The demand for fixed rate home loans climbed over May, after the Reserve Bank’s decision to cut the cash rate to 2%, as speculation mounts that rates have bottomed.
According to the latest national home loan approval data from
Mortgage Choice, fixed rate home loans made up 18.17% of all loans written in May - up from 17.91% the month prior.
Speaking about the data, Mortgage Choice chief executive John Flavell says the demand for fixed rate products hasn’t been this high since the beginning of the year.
“Since the Reserve Bank of Australia cut the official cash rate to the new historical low of 2% at its May Board meeting, speculation has started to mount that we are now at the bottom of the rate cycle,” he said.
“Following last month’s rate cut, the domestic economy has started to shows signs of improvement. Consumer sentiment improved dramatically, while business conditions retraced some of the gains reported in March.”
After the Reserve Bank decided to keep the cash rate on hold in its June board meeting earlier this week, Flavell says he expects the demand for fixed rates to climb higher.
“The longer the Reserve Bank avoids cutting rates, the more likely we will be to see borrowers locking themselves into a fixed rate product as they look to take advantage of the historically low rate environment,” he said.
According to the data, fixed rate demand had taken quite a hit prior to May. In April, fixed rate demand hit its lowest level in two years.
Consumer data from finder.com.au shares the same sentiment, finding that more than half of borrowers (56%) are concerned about rising interest rates – 33% more borrowers than last year.
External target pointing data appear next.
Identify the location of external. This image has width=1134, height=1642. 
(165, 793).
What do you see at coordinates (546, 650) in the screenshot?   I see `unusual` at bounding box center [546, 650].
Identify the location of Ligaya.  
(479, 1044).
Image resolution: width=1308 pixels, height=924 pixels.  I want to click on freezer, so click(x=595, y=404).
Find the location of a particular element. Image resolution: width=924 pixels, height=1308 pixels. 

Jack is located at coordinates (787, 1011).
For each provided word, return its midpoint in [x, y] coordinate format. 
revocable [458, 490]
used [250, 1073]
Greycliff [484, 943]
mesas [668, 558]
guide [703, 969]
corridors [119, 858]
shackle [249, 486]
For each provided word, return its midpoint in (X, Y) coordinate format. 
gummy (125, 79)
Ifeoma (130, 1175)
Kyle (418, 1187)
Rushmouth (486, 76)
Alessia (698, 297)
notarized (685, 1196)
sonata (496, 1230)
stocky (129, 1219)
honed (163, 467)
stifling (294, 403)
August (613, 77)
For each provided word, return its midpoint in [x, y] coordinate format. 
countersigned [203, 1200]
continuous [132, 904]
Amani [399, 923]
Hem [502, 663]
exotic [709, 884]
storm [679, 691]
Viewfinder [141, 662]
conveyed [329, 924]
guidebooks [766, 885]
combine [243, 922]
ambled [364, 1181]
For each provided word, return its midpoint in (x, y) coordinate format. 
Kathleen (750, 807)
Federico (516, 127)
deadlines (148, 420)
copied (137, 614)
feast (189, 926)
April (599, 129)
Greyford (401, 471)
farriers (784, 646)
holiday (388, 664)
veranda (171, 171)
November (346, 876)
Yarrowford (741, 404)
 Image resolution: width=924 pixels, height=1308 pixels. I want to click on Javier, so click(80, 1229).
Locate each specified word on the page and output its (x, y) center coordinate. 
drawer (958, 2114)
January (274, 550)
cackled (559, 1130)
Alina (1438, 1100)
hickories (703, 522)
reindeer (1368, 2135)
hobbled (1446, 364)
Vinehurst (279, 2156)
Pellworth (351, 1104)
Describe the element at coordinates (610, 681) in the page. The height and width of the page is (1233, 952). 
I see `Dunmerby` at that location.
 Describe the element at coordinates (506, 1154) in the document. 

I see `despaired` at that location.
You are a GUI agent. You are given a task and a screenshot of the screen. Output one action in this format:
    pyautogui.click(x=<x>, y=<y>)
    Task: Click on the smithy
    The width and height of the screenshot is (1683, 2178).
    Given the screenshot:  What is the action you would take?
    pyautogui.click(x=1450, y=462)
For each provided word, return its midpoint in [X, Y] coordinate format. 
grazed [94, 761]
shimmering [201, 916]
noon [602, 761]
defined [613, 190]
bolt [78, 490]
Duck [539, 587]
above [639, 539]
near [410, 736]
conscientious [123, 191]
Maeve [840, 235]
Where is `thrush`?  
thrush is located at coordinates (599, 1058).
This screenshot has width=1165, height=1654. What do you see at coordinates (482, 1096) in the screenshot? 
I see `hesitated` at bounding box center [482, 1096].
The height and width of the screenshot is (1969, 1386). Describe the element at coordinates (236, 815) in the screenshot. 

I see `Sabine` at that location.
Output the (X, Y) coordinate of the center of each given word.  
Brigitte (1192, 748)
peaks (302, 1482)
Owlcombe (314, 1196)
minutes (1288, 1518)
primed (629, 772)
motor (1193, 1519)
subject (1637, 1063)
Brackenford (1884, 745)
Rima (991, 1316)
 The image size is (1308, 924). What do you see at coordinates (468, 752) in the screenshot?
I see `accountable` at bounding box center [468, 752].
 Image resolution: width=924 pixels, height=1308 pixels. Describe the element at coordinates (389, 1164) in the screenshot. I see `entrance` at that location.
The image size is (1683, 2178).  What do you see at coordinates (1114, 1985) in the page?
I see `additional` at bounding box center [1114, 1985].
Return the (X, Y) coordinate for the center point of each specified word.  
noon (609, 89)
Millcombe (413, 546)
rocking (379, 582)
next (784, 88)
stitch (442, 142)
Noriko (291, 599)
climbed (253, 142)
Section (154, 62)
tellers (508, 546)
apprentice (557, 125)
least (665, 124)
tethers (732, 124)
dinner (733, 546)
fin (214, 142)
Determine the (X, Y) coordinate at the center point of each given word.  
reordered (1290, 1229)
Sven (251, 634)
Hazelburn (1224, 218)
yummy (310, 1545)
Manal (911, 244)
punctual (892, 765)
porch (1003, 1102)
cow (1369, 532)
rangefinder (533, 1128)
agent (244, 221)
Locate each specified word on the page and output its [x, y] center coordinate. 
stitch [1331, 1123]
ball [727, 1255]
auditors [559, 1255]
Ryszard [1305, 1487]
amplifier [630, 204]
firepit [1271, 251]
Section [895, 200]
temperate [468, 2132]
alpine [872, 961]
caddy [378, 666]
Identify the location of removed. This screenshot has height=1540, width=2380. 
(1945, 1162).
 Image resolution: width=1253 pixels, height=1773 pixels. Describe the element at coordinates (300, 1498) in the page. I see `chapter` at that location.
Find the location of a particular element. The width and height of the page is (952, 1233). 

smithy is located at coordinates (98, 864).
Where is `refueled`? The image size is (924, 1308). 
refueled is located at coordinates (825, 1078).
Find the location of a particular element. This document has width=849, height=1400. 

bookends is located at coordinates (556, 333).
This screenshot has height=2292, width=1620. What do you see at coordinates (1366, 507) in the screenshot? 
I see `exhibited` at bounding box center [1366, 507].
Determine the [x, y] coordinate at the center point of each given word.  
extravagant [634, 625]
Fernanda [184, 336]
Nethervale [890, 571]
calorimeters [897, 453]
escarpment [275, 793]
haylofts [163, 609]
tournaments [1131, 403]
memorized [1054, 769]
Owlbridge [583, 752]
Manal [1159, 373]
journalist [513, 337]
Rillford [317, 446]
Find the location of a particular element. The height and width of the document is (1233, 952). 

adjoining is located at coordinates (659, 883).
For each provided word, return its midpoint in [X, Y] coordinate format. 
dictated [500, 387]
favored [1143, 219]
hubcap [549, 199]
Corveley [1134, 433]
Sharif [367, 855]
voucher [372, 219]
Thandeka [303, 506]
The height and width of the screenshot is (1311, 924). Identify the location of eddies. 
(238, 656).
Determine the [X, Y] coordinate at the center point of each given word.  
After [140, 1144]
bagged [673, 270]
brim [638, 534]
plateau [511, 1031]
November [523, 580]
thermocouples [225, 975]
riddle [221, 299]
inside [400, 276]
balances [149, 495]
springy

As a result, almost one in three borrowers or those planning to buy a property (28%) are choosing to fix their home loan, while one in four (25%) are choosing to split their loan with part fixed and part variable.
According to the Mortgage Choice data, variable rates – more specifically ongoing discount home loans – were the most popular in May, with this type of product accounting for 46.29% of all loans written – up slightly from 43.96% the month prior.